Total hours worked on farm (farmer+spouse+other unpaid labour): hours worked in the farm by the farm household;

Paid Farm Labour (hours): hours worked from other paid workforce;

Cost of Capital: the total value of non-land assets of the farm (e.g., buildings, machinery, etc.)

Paid Labour Expenses – Hired Regular Labour (£): amount paid to regular workforce;

Paid Labour Expenses – Casual Labour (£): amount paid to non-regular workforce;

Farm Business Income (£): Income of the farm

Rent Paid – Land & Buildings  (£): value of rent paid;

Robust farm types: main activity in the farm.

List of Tasks:

Summarise all variables (only mean and standard deviation will do).

Do an histogram of the farm business income variable. What do we learn from this?

Test whether the hours worked in the farm by the farm household (unpaid) is on average larger than the hours worked on farm by hired labour (i.e., the variable Paid Farm Labour (hours)). What do we learn from this result?

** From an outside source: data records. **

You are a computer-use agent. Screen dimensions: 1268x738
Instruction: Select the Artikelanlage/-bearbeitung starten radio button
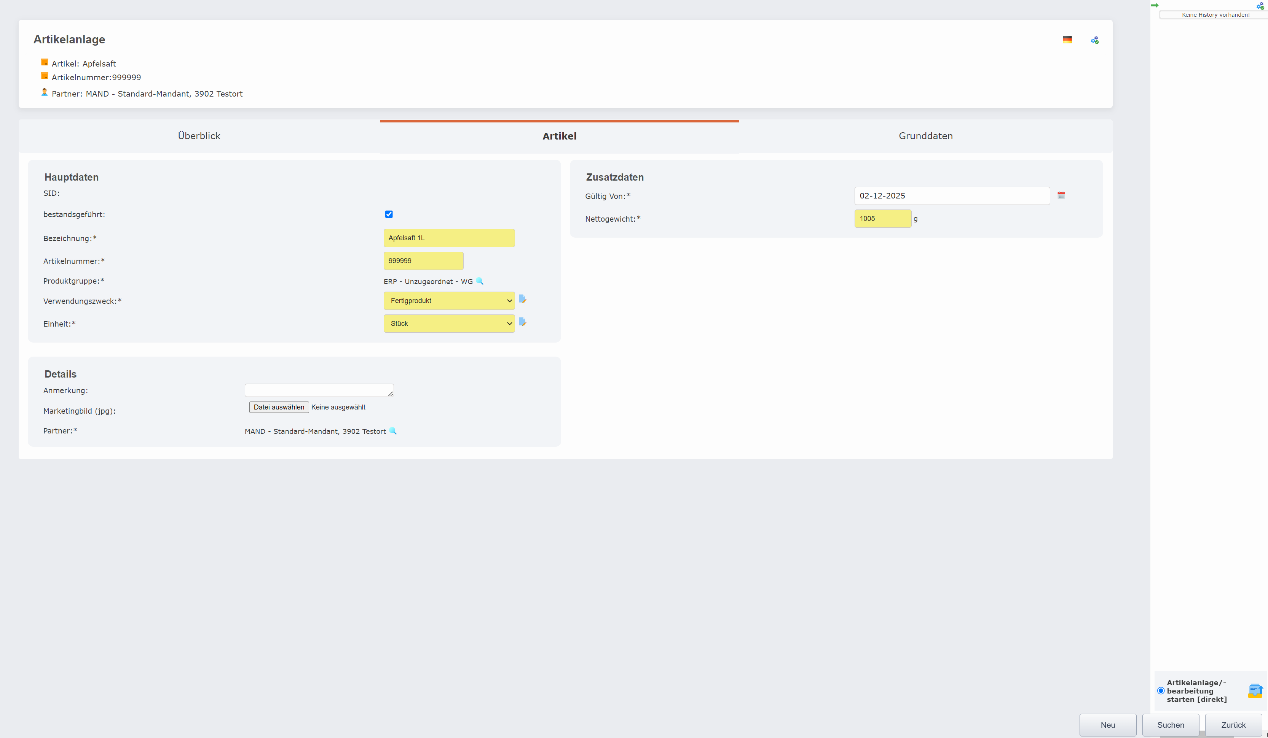(1160, 691)
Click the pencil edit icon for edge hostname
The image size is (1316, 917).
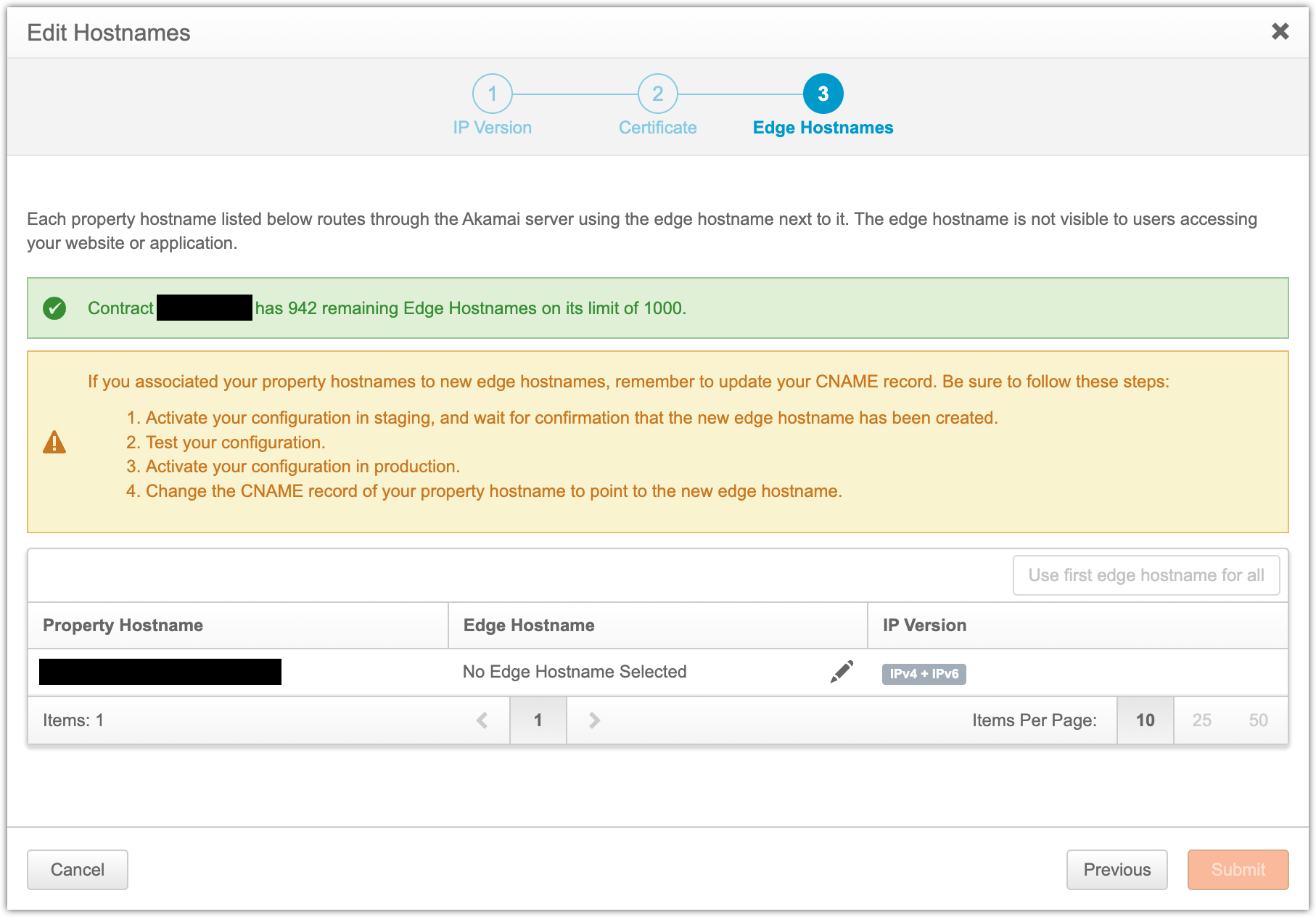pyautogui.click(x=842, y=672)
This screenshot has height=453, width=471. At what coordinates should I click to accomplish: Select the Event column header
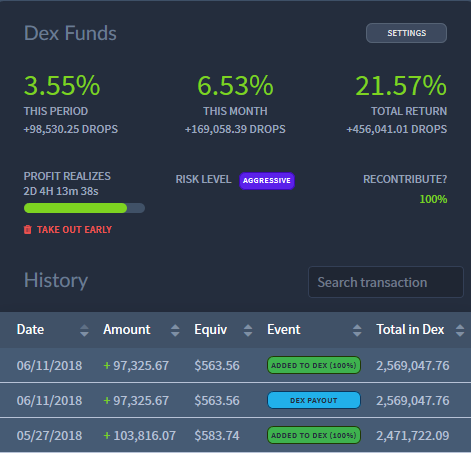284,330
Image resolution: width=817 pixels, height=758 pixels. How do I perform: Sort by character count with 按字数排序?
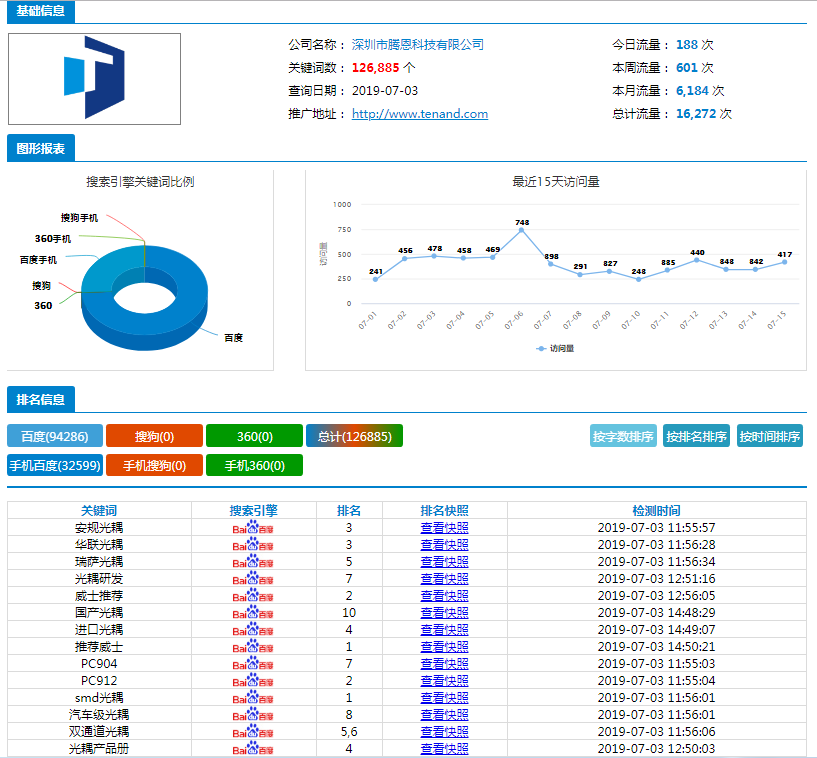pos(623,436)
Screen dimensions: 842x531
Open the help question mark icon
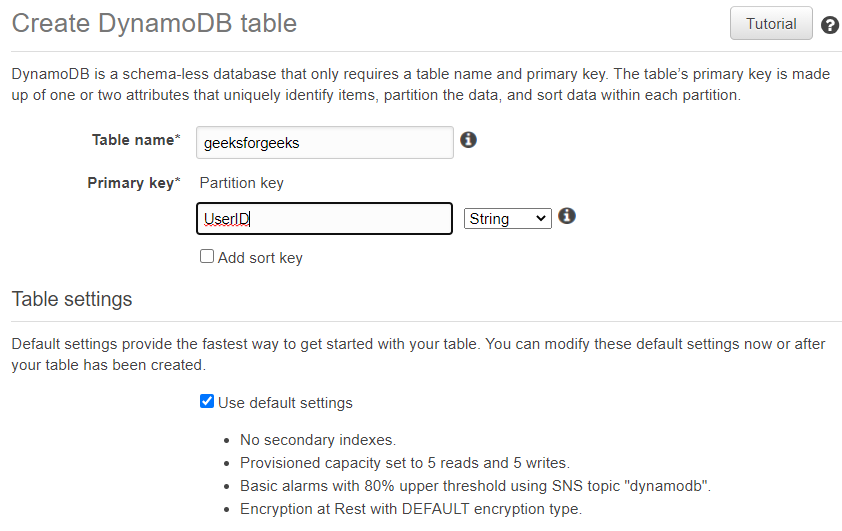pyautogui.click(x=829, y=25)
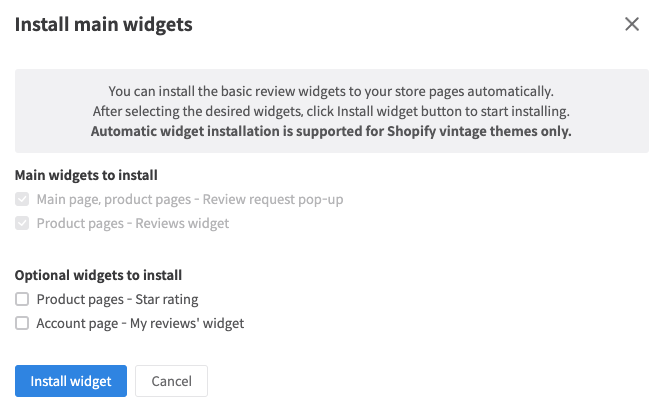Click the checkmark icon beside Reviews widget

[22, 223]
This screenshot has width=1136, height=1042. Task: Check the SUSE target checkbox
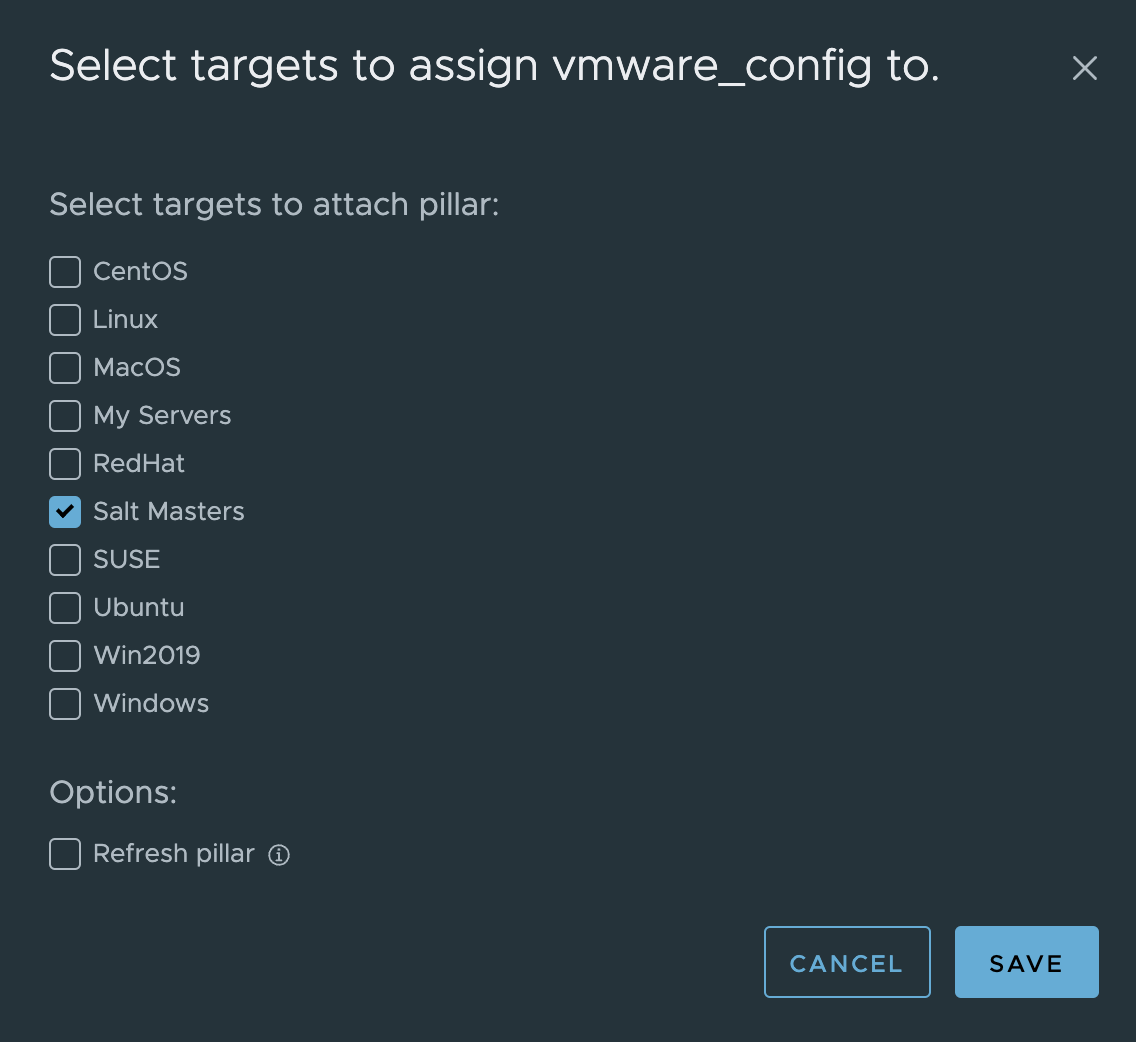[65, 559]
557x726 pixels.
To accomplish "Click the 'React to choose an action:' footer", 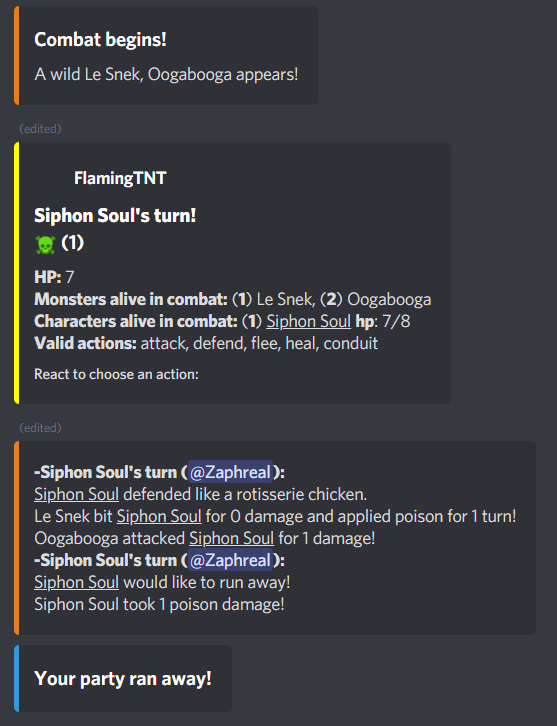I will pos(116,374).
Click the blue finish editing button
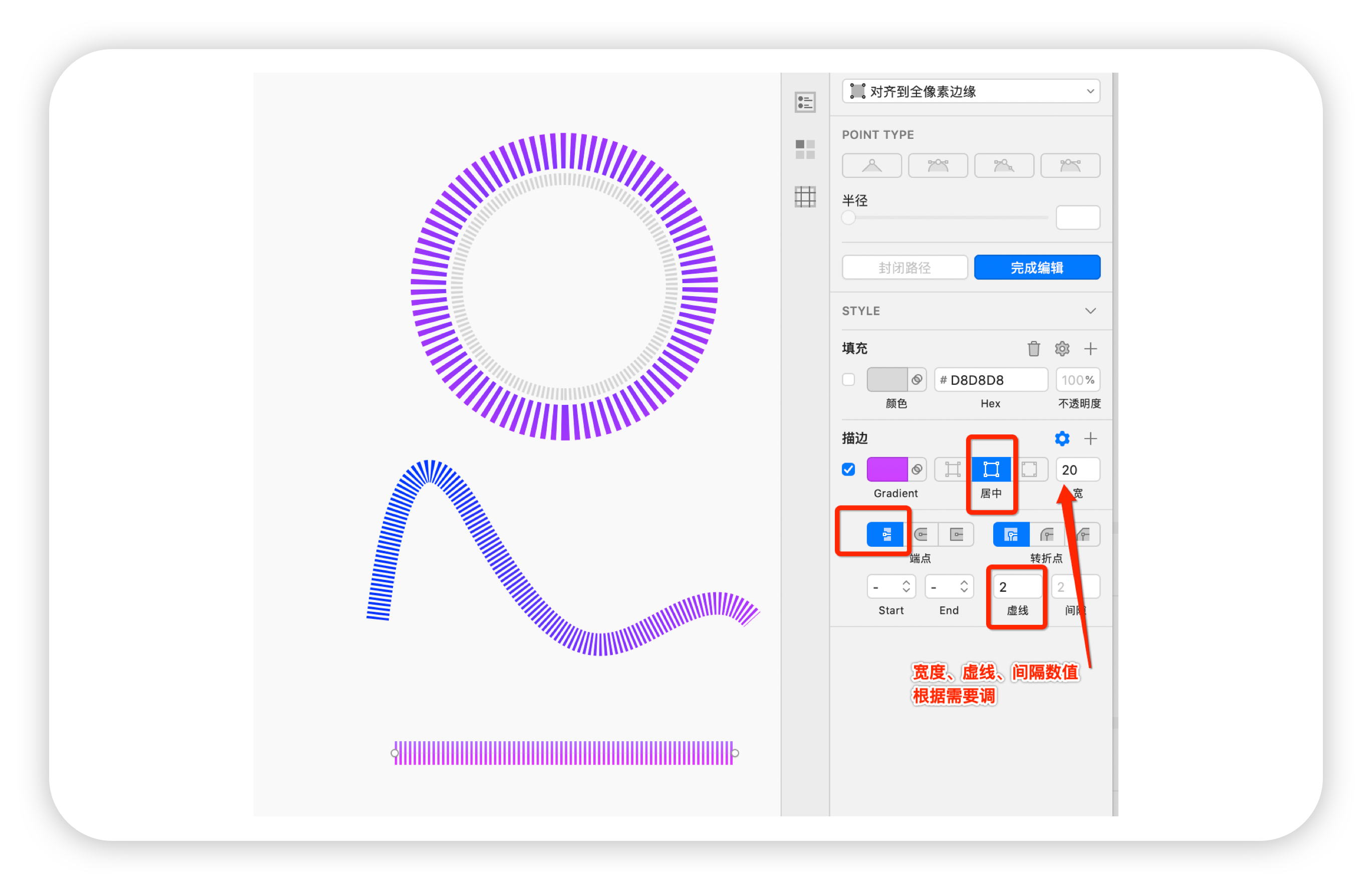This screenshot has height=890, width=1372. (1037, 268)
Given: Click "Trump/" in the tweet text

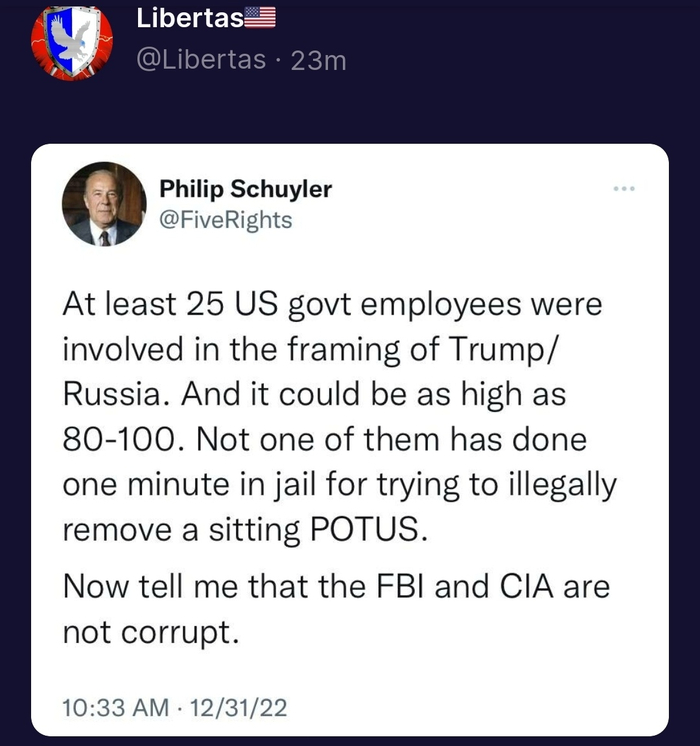Looking at the screenshot, I should 502,350.
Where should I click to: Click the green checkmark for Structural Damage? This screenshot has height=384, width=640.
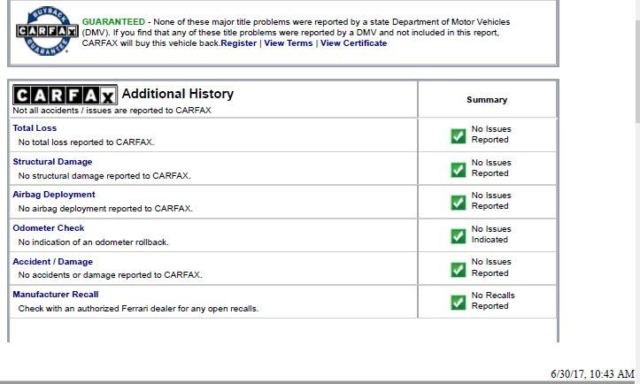pyautogui.click(x=458, y=169)
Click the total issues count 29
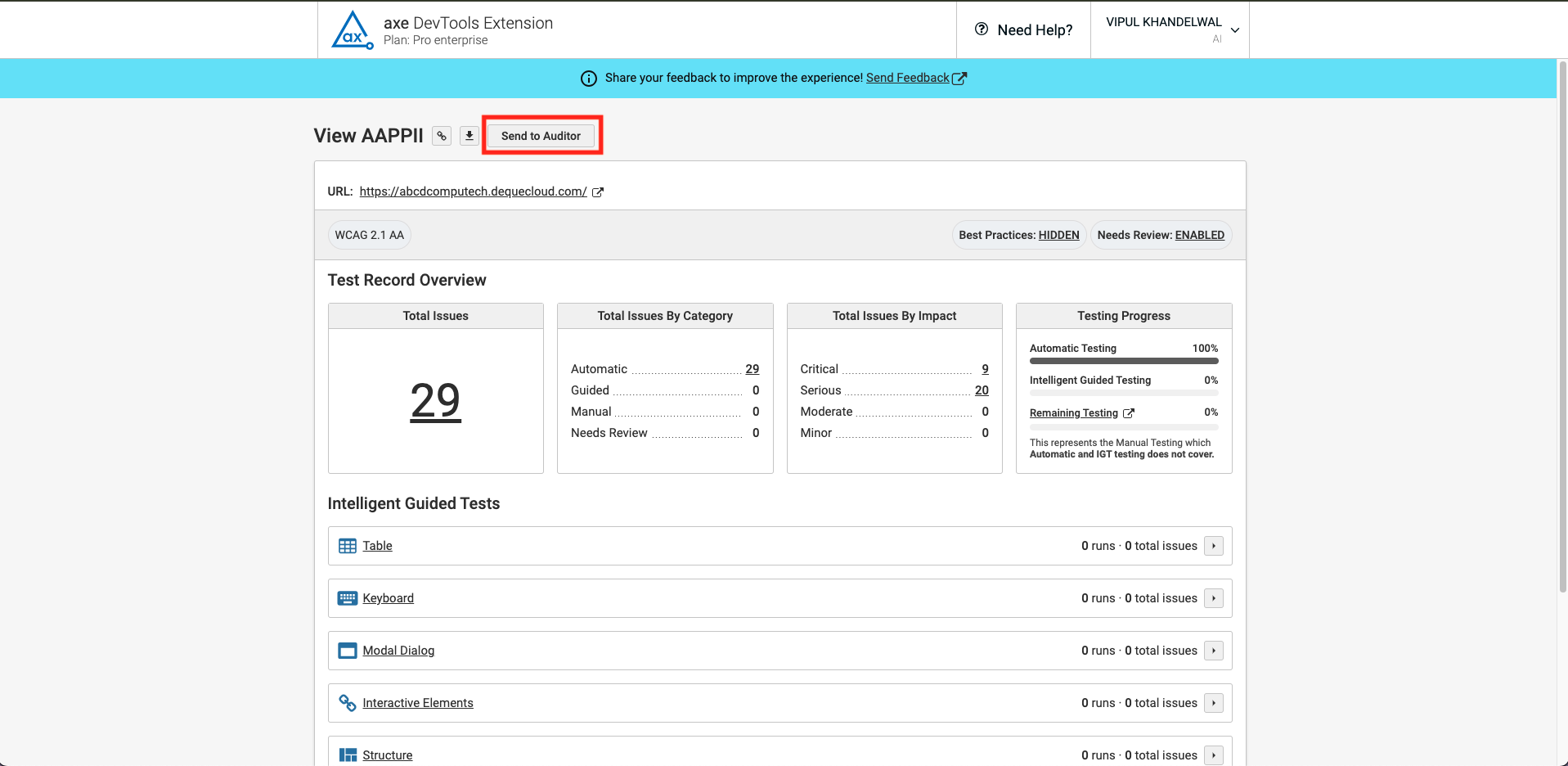1568x766 pixels. [435, 401]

Test whether the farm business income variable differs across farm type. In doing so, identify which farm types are different from each other, if any. What do we learn from this association (or lack of association)?

Explore whether there is a correlation between Cost of Capital, Farm Size, and Farm Business Income. What do we learn from this result?

Cluster farms by their characteristics (only: Farm Size, Land Area Owned, Total hours worked on farm, Paid Farm Labour, Cost of Capital, Hired Regular Labour, Casual Labour, Farm Business Income, Rent Paid). How many clusters of farm do we find? What do we learn about these cluster?

Using a regression, estimate which variables have the higher return on expenses, i.e., what expense items leads to the highest farm income. In doing so, control for farm size and area of the farm. Be selective in the use of variables, and explain why you are including the ones you are including. You will not need all the variables in the regression, and overfitting will be penalised.